How to handle backtest data - 3000GB in our case
Backtests and Optimizations. Tons of data that needs to be analysed. Tons of data that is useful and a lot of it is not something you throw away immediately. Yes, some of it is – for example a backtest to test whether or not a new programmed code path works. This is not useful long term and discarded right away. But once you start the real optimization and a strategy is somehow stable, data should be preserved. Automated Trading is likely one of the most data intensive things even single people can try.

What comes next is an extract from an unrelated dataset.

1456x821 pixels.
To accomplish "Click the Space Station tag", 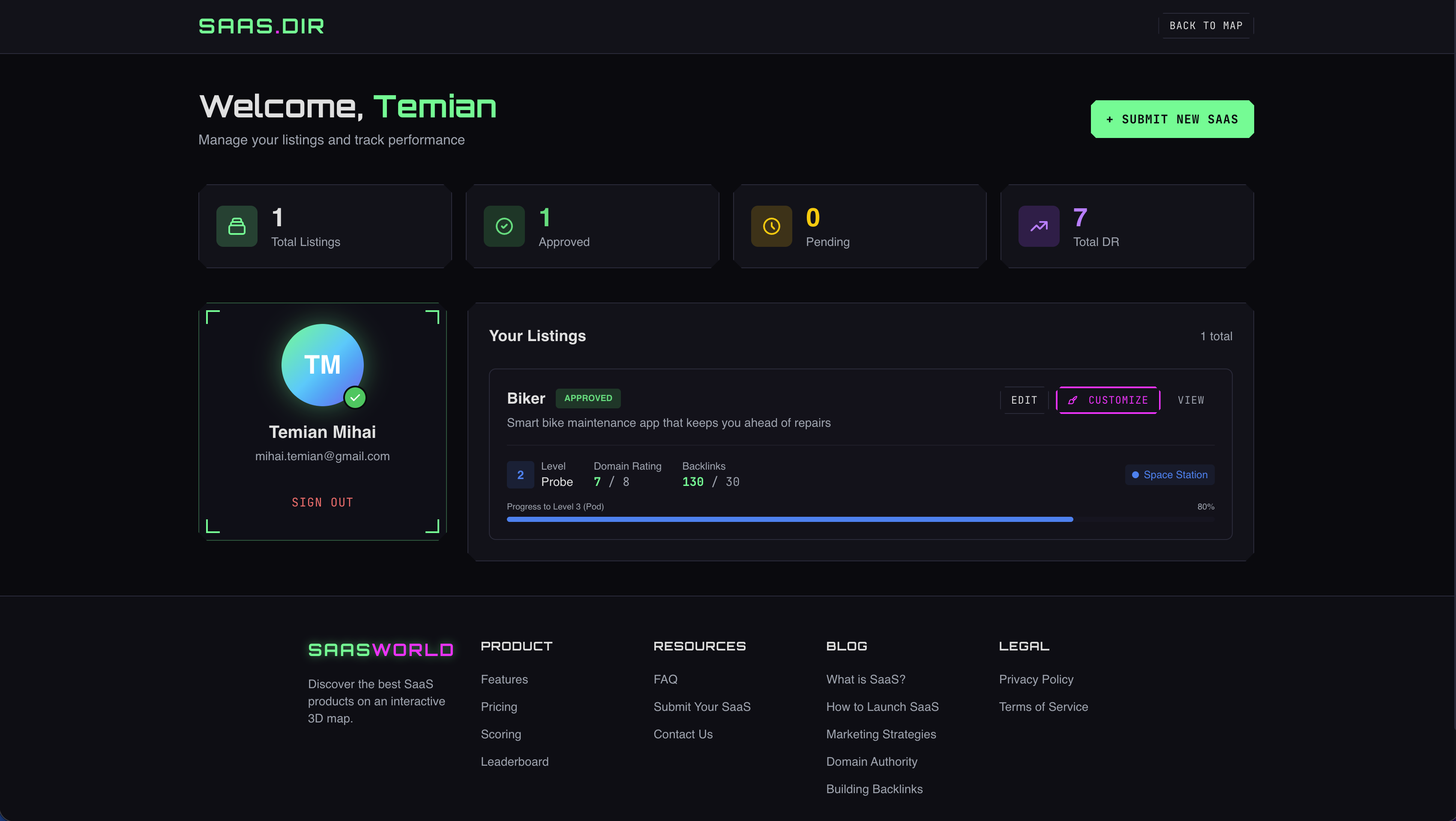I will point(1169,475).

We develop strategies and we have quite a lot of them. This means we have a lot of data. After our last upgrade our storage capacity is now 3000gb – and we already plan an upgrade to 6000gb. This is a lot of data that we keep in a SQL Server. Most database developers do not really work with that much data (though some do work with a lot more data). NetTecture (that is us – the company behind Trade-Robots) has origins and does IT consulting and we are specialized in large data applications, among other things. As such, we do know what it takes to manage large amounts of backtest data.

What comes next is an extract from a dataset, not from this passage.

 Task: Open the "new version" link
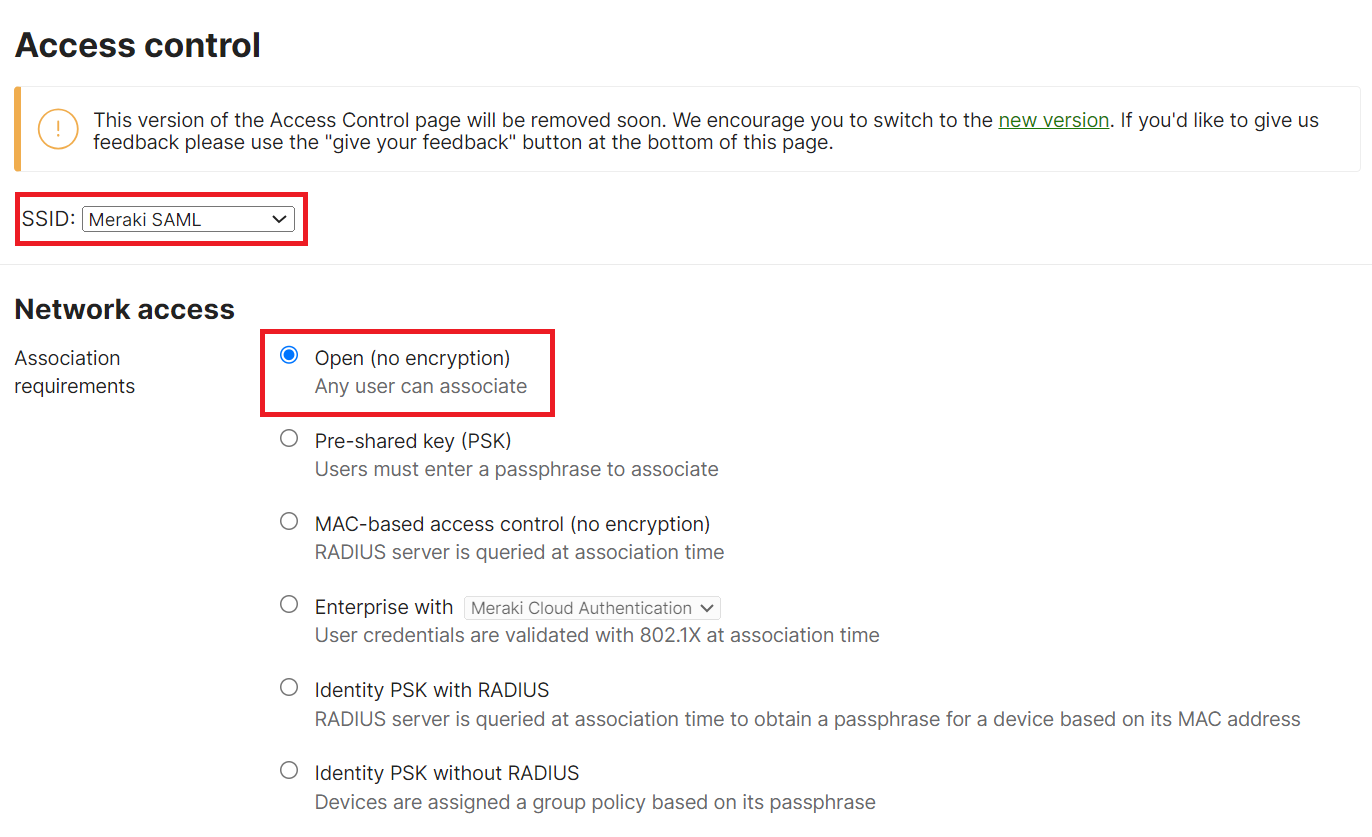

Let us start with the basics ;)
You need a backup plan
No, this is not a joke. If you want to work with large amounts of data, make sure you know how to keep a copy. We keep a copy on a separate isolated backup system that gets updated every 15 minutes. It is isolated because it is even behind a separate USV. We plan adding tape backups to this mix this year, but are not there yet. Backups are important because if you have months of results stored – a loss would mean months of running the simulations again.
You need a decent server
Not, this is also not a joke.. Forget a small cheap VM. Forget cloud hosting – moving the data in and our of the cloud is too slow and the price for storage of the level needed is sadly a log higher than buying it. We run our database on our oldest server in a Hyper-V virtual machine but – this VM “owns” the server. Most memory goes to it, CPU priority goes to it and pretty much all discs are pass through. Yes, we sometimes stretch the CPU a little but it is doable. Obviously a 10G network is preferred for the complete backups that will regularly be taken.

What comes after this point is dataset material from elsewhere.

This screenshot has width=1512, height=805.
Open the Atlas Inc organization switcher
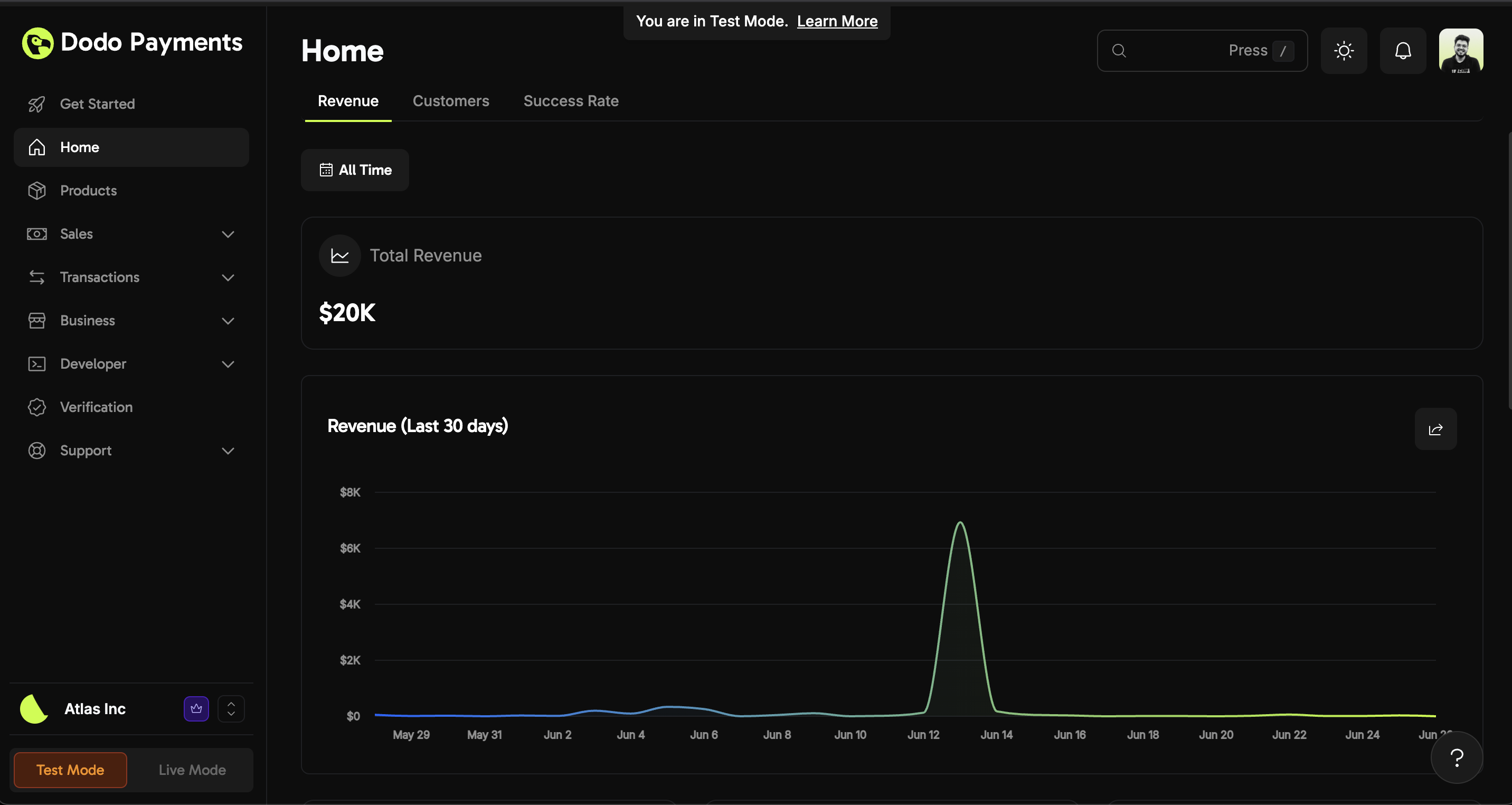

Fast large data analysis? Go SSD
This may sound redundant with “you need a decent server” but it is a so often ignored item that it is necessary to elaborate on it. And this is our “secret”. SSD. Lots of them. Database servers live and die with their storage performance. Right now we can retrieve 1gb/second from our storage, the 6000gb configuration will allow us to get 2gb/second. Random. Analysis runs over a lot of data and it is not possible to keep it all in memory (the price of 1tb of memory is ridiculous) – so retrieval speed is critical. Yes, you can put in a number of 2TB SATA discs – but you will not be happy if you start doing portfolio level analysis over gigabyte size data. And you will need this when you try strategy combinations to reduce your drawdown.
Our original configuration had 800gb of space, using a Raid 10 of 4 SAS discs, 450GB each, 10k RPM. We got 60MB/Second out of that “on good days” (without too much interruption from uploading data.
Latencies of our storage columns where in the 50ms range most of the time. The new all SSD setup gives us 600MB for a single SSD with a lot less latency. Just the upgrade made a visible and measurable performance difference for us.
We right now use 6 SSD (each 750GB) in 2 Raid 5 groups for the data, 2 smaller SSD in a Raid 0 as temporary space.
And waht about burn out? SSD can only handle a limited number of writes. Well, in our case the Samsung 843T 960GB, reconfigured to around 750GB used space, is good for 5 complete rewrites per day for 5 years. Way more than we will need.
You will need to know SQL.
And this is more than the simple basics - the margin of error is small when the data gets big. If all the data one has fits into memory, it is easy to get away with really crappy usage. Once you reach a large data amount, review of all running SQL Statements is a must. As is knowing more than the first chapter of “SQL for Dummies”. Indices, partioning. FInancial analysis can lead to multi page SQL statements.
This is 2014…
…and if you know what you do, 3000GB Of data is not something to be afraid of. It is quite easy to deal with them if you get professional hardware. Throw proper hardware at it – not even high end – and it will be a pleasure to work with this amount of data.